Opinioni

Piccolo bilancio. Profughi in Val di Vara: com'è finita, anzi continua

Sandro Lagomarsini domenica 15 dicembre 2019

I lettori di questo giornale hanno seguito negli anni notizie e appelli riguardanti i migranti approdati in Val di Vara. Forse gradiscono una riflessione conclusiva su questa esperienza di accoglienza e integrazione. Il Centro di assistenza ai profughi di Varese Ligure ha funzionato dal 2011 al 2018. Ricollocati in altre strutture liguri i primi nuclei di giovani subsahariani, assistiti a lungo i giovani del Bangladesh; esperti in ristorazione e sartoria, che si sono poi trasferiti presso connazionali in Lazio e Campania. Diffidenze e paure iniziali da parte dei locali non sono durate a lungo. Neppure i sentimenti di ostilità alimentati da politici xenofobi hanno fatto presa. Ma sono le forme dell’accoglienza che hanno funzionato: presenza dei giovani migranti cattolici sia alla Messa che alle feste patronali, incontri con i ragazzi del catechismo e con gli studenti delle scuole superiori, aiuto dei richiedenti asilo agli anziani del luogo. Non è mancata una squadra "All’Africa" che ha partecipato ai tornei estivi di calcetto, vincendo anche una coppa nel 2018.

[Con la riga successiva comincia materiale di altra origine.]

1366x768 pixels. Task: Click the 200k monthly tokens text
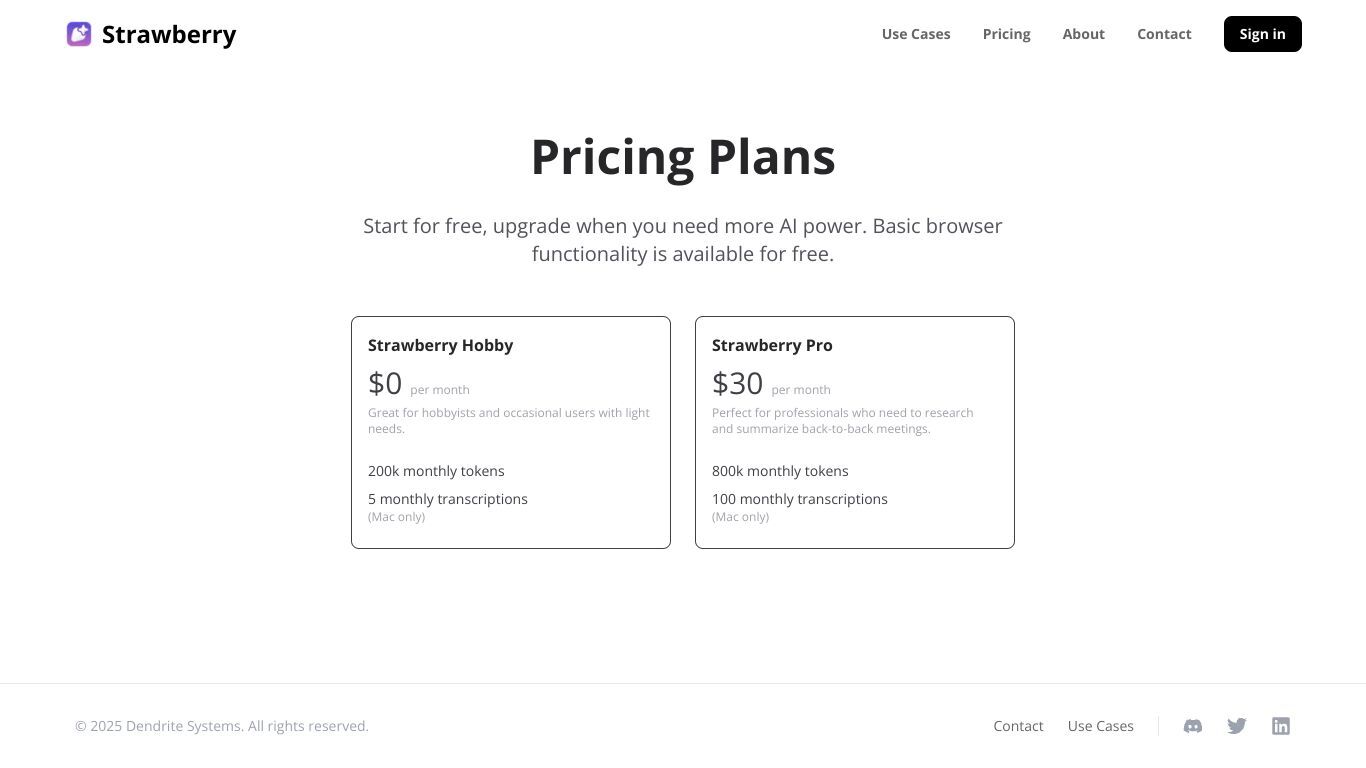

Non è azzardato considerare questa esperienza come un modello da imitare. Ma è stato con l’ultima ondata, arrivata attorno al 2015, che si sono raggiunti risultati di inclusione importanti. A parte un certo numero di giovani che si sono trasferiti all’estero senza attendere le risposte delle Commissioni o dei Tribunali, gli altri hanno sfruttato la permanenza nel Centro in modo costruttivo. Ai corsi interni di Italiano, molti ragazzi hanno aggiunto la preparazione all’esame di licenza media. La piccola diaria giornaliera è servita ai più per ottenere la patente di guida o frequentare corsi professionali. Oggi si vedono i frutti dell’impegno di questa gioventù. Merito anche delle nostre Autorità che finalmente applicano le regole internazionali sul diritto al lavoro dei migranti. Edy lavora a Bologna nella movimentazione merci. Ismael è stato assunto da una ditta del porto della Spezia. Mamadou e Salieu hanno contratti con aziende agricole, Idrissu con una azienda del marmo della Val di Magra. Gomez e Aliou sono nel settore dei tessuti e della tappezzeria. Lissa gioca in una squadra locale e fa servizio volontario per i trasportatori del 118...

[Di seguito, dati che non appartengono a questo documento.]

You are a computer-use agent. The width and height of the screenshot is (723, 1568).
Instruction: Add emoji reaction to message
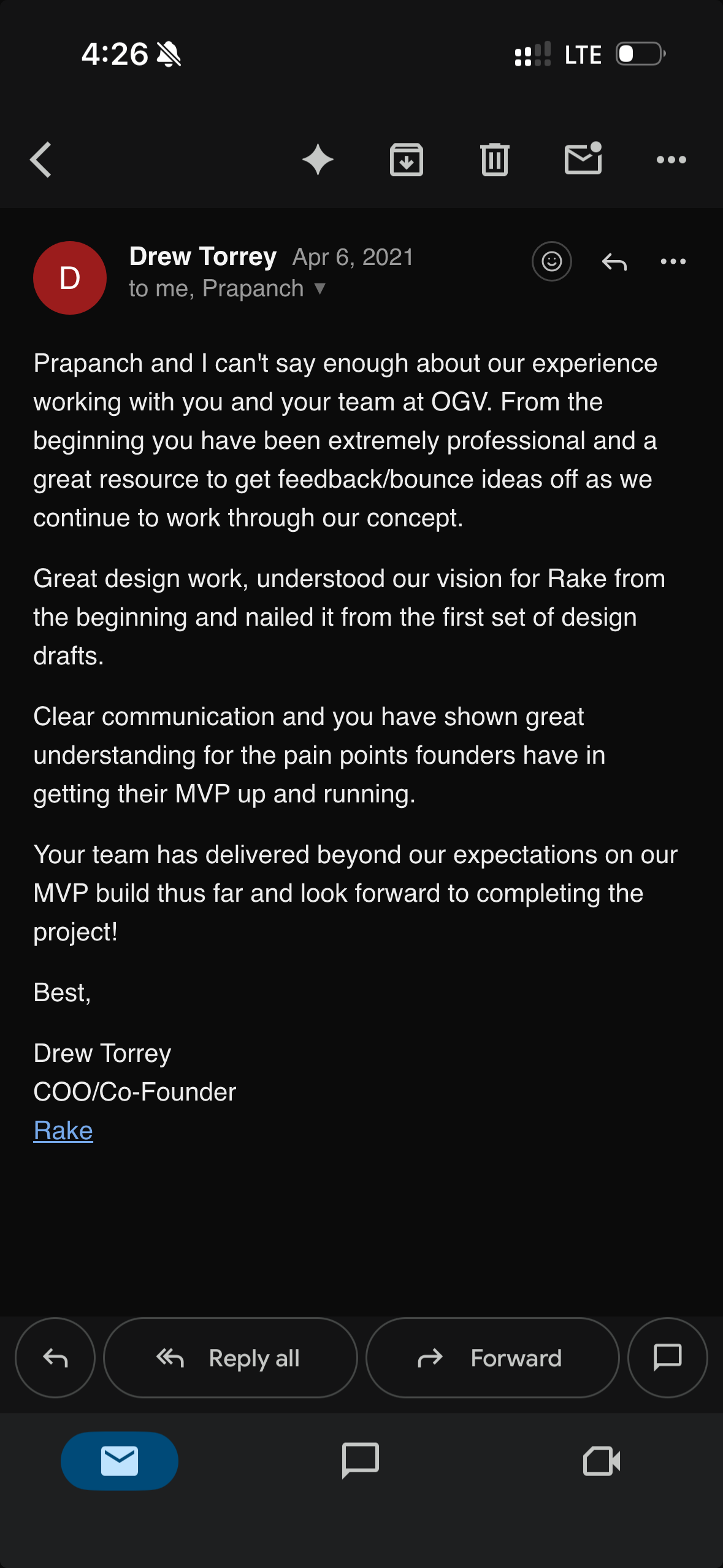tap(552, 261)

Resta il problema di chi non ha un contratto di lavoro. Eppure ce ne sarebbe di lavoro "para-domestico", sia in campagna sia nelle periferie cittadine: pulizie dei giardini, coltivazione degli orti, raccolta dei piccoli frutti e del legname da ardere... È una economia di manutenzione di grande significato sociale. Ma si tratta di attività per le quali i privati, spesso avanti con l’età, non possono fare contratti di lavoro. Lo strumento dei "voucher", che prevedeva una giusta paga oraria e una copertura assicurativa, poteva risolvere il problema, ma è stato abolito. Forse all’uso improprio o fraudolento, si poteva rispondere con una più accurata regolamentazione. Le nostre comunità hanno visto e compreso le ricadute positive del rimediare. Le nostre comunità hanno visto e compreso le ricadute positive dell’accoglienza. Sarebbe insano non utilizzare al meglio questa nuova linfa che rianima il nostro tessuto sociale di periferia.